**What you have to do:**
Every entry, exactly as given, must be retyped.

**Working data:**
* * *

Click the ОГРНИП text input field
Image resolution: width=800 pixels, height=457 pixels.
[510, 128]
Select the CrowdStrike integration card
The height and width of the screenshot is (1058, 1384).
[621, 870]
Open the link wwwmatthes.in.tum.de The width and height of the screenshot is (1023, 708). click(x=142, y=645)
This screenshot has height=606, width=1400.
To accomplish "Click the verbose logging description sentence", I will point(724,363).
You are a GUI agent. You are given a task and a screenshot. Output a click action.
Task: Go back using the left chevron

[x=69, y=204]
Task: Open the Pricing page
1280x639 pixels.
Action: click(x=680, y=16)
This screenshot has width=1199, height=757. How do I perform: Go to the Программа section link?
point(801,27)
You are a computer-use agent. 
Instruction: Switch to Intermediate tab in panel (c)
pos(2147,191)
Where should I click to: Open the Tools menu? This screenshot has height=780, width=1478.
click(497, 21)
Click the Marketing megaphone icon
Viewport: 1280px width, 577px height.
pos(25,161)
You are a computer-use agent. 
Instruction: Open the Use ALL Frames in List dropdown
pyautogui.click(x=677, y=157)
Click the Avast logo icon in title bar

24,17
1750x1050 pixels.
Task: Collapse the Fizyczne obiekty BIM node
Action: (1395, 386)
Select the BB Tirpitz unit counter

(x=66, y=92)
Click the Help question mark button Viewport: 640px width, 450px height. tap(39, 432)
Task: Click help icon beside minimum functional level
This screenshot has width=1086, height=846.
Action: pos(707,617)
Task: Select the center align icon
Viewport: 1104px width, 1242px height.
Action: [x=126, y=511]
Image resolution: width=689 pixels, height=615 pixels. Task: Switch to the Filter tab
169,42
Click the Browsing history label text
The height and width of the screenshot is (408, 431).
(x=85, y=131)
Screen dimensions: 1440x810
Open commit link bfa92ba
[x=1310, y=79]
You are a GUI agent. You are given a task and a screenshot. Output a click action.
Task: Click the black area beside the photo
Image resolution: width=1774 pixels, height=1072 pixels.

* * *

**Result of the exercise:**
Click the ОГРНИП text input field
Image resolution: width=800 pixels, height=457 pixels.
[510, 128]
Select the CrowdStrike integration card
The height and width of the screenshot is (1058, 1384).
[621, 870]
Open the link wwwmatthes.in.tum.de The width and height of the screenshot is (1023, 708). click(x=142, y=645)
This screenshot has height=606, width=1400.
To accomplish "Click the verbose logging description sentence", I will point(724,363).
You are a GUI agent. You are given a task and a screenshot. Output a click action.
Task: Go back using the left chevron

[x=69, y=204]
Task: Open the Pricing page
1280x639 pixels.
Action: click(x=680, y=16)
This screenshot has width=1199, height=757. How do I perform: Go to the Программа section link?
point(801,27)
You are a computer-use agent. 
Instruction: Switch to Intermediate tab in panel (c)
pos(2147,191)
Where should I click to: Open the Tools menu? This screenshot has height=780, width=1478.
click(497, 21)
Click the Marketing megaphone icon
Viewport: 1280px width, 577px height.
pos(25,161)
You are a computer-use agent. 
Instruction: Open the Use ALL Frames in List dropdown
pyautogui.click(x=677, y=157)
Click the Avast logo icon in title bar

24,17
1750x1050 pixels.
Task: Collapse the Fizyczne obiekty BIM node
Action: (1395, 386)
Select the BB Tirpitz unit counter

(x=66, y=92)
Click the Help question mark button Viewport: 640px width, 450px height. tap(39, 432)
Task: Click help icon beside minimum functional level
This screenshot has width=1086, height=846.
Action: pos(707,617)
Task: Select the center align icon
Viewport: 1104px width, 1242px height.
Action: [x=126, y=511]
Image resolution: width=689 pixels, height=615 pixels. Task: Switch to the Filter tab
169,42
Click the Browsing history label text
The height and width of the screenshot is (408, 431).
(x=85, y=131)
Screen dimensions: 1440x810
Open commit link bfa92ba
[x=1310, y=79]
You are a GUI agent. You are given a task and a screenshot. Output a click action.
Task: Click the black area beside the photo
Image resolution: width=1774 pixels, height=1072 pixels.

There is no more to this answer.